What Himanta Biswa Sarma must learn from Sarbananda Sonowal’s Advantage Assam 

What Himanta Biswa Sarma must learn from Sarbananda Sonowal’s Advantage Assam 

Advantage Assam 2.0 boasts ₹5.18 lakh crore in investment proposals, but past failures fuel scepticism. With subsidy-driven growth and weak MoU realizations, the challenge remains turning pledges into real economic transformation.

Nandita Borah
  • Mar 17, 2025,
  • Updated Mar 17, 2025, 4:06 PM IST

The trumpeting of investment figures has become a familiar ritual in India’s state-led economic development pageantry. When Chief Minister Himanta Biswa Sarma recently announced that Advantage Assam 2.0 had secured an astonishing Rs 5.18 lakh crore in investment proposals with the potential to create 200,000 jobs, the proclamation followed a well-worn script that has played out across numerous investment summits nationwide.
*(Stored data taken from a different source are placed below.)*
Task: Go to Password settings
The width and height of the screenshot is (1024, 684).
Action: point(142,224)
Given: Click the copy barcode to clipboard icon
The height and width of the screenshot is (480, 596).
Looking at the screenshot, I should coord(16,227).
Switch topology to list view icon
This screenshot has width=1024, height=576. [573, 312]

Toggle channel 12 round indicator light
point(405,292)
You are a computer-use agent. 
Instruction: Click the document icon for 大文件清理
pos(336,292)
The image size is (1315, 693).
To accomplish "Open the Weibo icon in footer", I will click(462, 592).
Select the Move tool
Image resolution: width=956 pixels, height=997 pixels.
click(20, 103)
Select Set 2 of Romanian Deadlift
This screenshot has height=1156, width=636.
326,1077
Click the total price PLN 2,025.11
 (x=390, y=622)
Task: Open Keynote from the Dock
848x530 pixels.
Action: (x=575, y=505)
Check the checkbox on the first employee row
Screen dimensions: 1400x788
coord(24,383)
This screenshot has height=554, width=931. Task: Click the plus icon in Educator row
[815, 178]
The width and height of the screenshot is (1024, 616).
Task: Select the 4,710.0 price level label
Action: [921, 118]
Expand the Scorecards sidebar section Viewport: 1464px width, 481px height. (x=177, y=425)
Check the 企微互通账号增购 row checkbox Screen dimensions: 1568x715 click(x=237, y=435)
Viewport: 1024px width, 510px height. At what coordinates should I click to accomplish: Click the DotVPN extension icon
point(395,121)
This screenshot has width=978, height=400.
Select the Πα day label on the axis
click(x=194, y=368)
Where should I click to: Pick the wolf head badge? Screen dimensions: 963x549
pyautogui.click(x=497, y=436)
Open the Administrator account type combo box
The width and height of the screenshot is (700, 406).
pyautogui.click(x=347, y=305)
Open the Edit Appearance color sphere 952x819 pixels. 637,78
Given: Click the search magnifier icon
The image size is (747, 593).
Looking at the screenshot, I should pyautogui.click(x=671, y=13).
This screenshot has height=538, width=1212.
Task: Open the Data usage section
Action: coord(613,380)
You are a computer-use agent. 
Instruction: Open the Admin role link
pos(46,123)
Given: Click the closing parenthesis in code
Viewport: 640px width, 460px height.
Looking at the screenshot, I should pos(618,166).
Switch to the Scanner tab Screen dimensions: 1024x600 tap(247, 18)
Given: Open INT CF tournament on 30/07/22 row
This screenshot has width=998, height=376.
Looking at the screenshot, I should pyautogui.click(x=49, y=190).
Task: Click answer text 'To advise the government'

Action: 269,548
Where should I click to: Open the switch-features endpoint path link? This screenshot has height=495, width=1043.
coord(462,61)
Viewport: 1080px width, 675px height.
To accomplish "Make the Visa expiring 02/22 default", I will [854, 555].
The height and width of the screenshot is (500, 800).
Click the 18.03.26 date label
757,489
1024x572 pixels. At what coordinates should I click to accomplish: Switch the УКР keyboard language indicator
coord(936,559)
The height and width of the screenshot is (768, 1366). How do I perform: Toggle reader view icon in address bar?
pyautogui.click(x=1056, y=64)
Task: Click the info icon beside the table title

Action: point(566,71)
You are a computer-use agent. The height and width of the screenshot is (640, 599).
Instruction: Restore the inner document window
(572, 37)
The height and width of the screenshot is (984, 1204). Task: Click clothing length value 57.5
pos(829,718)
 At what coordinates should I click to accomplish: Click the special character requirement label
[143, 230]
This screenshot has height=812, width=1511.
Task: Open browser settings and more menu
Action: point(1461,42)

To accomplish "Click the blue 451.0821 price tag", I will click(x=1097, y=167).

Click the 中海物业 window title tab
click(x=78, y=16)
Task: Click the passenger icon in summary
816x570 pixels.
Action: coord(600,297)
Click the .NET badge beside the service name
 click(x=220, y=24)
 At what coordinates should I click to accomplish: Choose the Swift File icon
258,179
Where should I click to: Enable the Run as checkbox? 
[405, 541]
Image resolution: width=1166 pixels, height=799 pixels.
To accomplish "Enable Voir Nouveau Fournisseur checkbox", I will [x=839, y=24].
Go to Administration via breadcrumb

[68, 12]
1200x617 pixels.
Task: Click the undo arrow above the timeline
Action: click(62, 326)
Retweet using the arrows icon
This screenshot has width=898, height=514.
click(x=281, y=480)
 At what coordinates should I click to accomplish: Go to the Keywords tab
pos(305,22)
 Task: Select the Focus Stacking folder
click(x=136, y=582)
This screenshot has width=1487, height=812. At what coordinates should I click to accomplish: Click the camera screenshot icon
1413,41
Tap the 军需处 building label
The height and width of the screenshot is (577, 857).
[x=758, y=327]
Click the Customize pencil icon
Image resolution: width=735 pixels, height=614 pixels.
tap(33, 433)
Yet beneath the veneer of such declarations lies a stubborn reality that casts significant doubt on these headline-grabbing numbers.

 

The scepticism surrounding Advantage Assam 2.0 is neither arbitrary nor politically motivated but grounded in historical precedent. Industries and Commerce Minister Bimal Borah showcased these figures with much fanfare in the state Assembly, but they have come under scrutiny due to the disparity between the promised investment proposals and the actual outcomes of the first edition of Advantage Assam, held in 2018 under then-Chief Minister Sarbananda Sonowal.

 

The inaugural Advantage Assam summit serves as a cautionary tale, a reality underscored by the state government's response to a question raised in the Assembly by Raijor Dal MLA Akhil Gogoi. Of the Rs 64,951.15 crore investment promised during that event, a mere 17 percent—Rs 11,202.66 crore—came from the private sector.  Critics argue that the bulk of these investments came from government entities, leading to the question: why host an investment summit if the state has to bankroll its own industrial push? 

 

More telling still, half of these private investors—36 of the 72 companies—were Assam-based companies, essentially recycling local capital rather than attracting the fresh external investment needed to genuinely transform the region's economic landscape.

 

The current summit’s figures appear transformative at first glance—2,976 MoUs worth Rs 2,88,372.21 crore, representing a fivefold increase from 2018. A more promising sign is the shift towards private sector involvement, which now accounts for 88 percent of the pledged investments. Yet, given the dismal track record of MoU realizations nationwide, the crucial question remains: Will these commitments materialize into tangible economic activity? 

 

The track record of investment summits across India suggests caution. These elaborately staged events frequently yield impressive pledges that later evaporate when confronted with the complex realities of implementation. The path from ceremonial signing to groundbreaking is littered with abandoned projects that succumbed to bureaucratic entanglements, land acquisition hurdles, or simply a reassessment of economic viability.

 

Perhaps more concerning is the structure of economic development being pursued. The state’s industrial policy architecture remains heavily reliant on subsidies, creating a dependency culture that undermines genuine competitiveness. The Tata semiconductor project in Jagiroad exemplifies this problematic approach: a Rs 27,000 crore venture where 75 percent of funding—Rs 20,250 crore—comes from state and central governments, with the Tata Group contributing just Rs 6,750 crore. MLA Gogoi has pointedly questioned this arrangement, asking why taxpayer money is being channelled so generously to one of India's largest corporate conglomerates.

 

The Sarma government now faces the formidable challenge of translating promotional success into economic substance. This will require not just the administrative acumen to navigate implementation hurdles but also a strategic rethinking of development models that can foster genuine, sustainable growth rather than subsidy-dependent enterprises.

 

Until then, the glittering promises of Advantage Assam 2.0 remain precisely that—promises suspended between aspiration and achievement, with history suggesting that the gap between the two remains stubbornly wide. The true measure of success will not be found in the grandeur of signed agreements but in the mundane reality of factories built, workers employed, and an economy genuinely transformed beyond dependency on government largesse.